At Ohio University, the phrase “Laughter After Dark” is likely associated with a crowd of drunken fraternity brothers belting out the lyrics to *NSYNC’s “I Want You Back,” or to a raccoon-ish bar queen sprawled out in the middle of Court Street. Of course, this is wrong, and these weekend flashbacks incite amusement rather than true laughter.

“Partying and going to the bars is such a big part of OU that it’s kind of hard to even talk about alternatives,” said Reuben Bresler, a senior creative writing major and founding president of The OU Stand Up Comedy Club. “We are not trying to say ‘Hey, stay out of the bars, come see comedy,’ but if you are not in the bars why not come see comedy?”
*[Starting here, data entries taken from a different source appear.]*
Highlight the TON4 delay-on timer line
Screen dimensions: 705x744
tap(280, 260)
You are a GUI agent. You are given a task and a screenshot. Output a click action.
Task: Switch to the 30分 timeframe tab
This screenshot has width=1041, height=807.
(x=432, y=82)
Laughter After Dark is a comedy show put on by comedic organizations on campus in the Baker Center Front Room every Friday at midnight. The professional comedian aspect of the show was cancelled this year due to budget constraints, but the all-student resurrection of the program has kept crowds laughing since late Winter Quarter. Despite various groups practicing different brands of comedy — Black Sheep Inc.’s improvisational humor, Comedy For The Masses’ comedic skits and the OU Stand-Up Comedy Club’s individual acts — the comedy scene at OU is still virtually unknown.

“I think that it is a pretty well-kept secret that we have a lot of really good stand up comedians and a lot of good comedians in general,” Reuben said.

Senior Mike Reynolds, a playwriting major, is the senior adviser of Comedy For The Masses as well as the director of Black Sheep Inc., which performs $1 shows Thursday nights at 9 p.m. in Scripps 111. “There is a potential for comedy to do anything,” Mike said. “I go to shows, and I’ll just enjoy it, and I’ll laugh and it will be a good escape.”

At a Laughter After Dark show hosted by Comedy for the Masses, players performed on stage with the zeal of court jesters trying to keep their heads. “People are more afraid to speak in public than they are of dying,” said Reuben, of the nerves comedians must overcome.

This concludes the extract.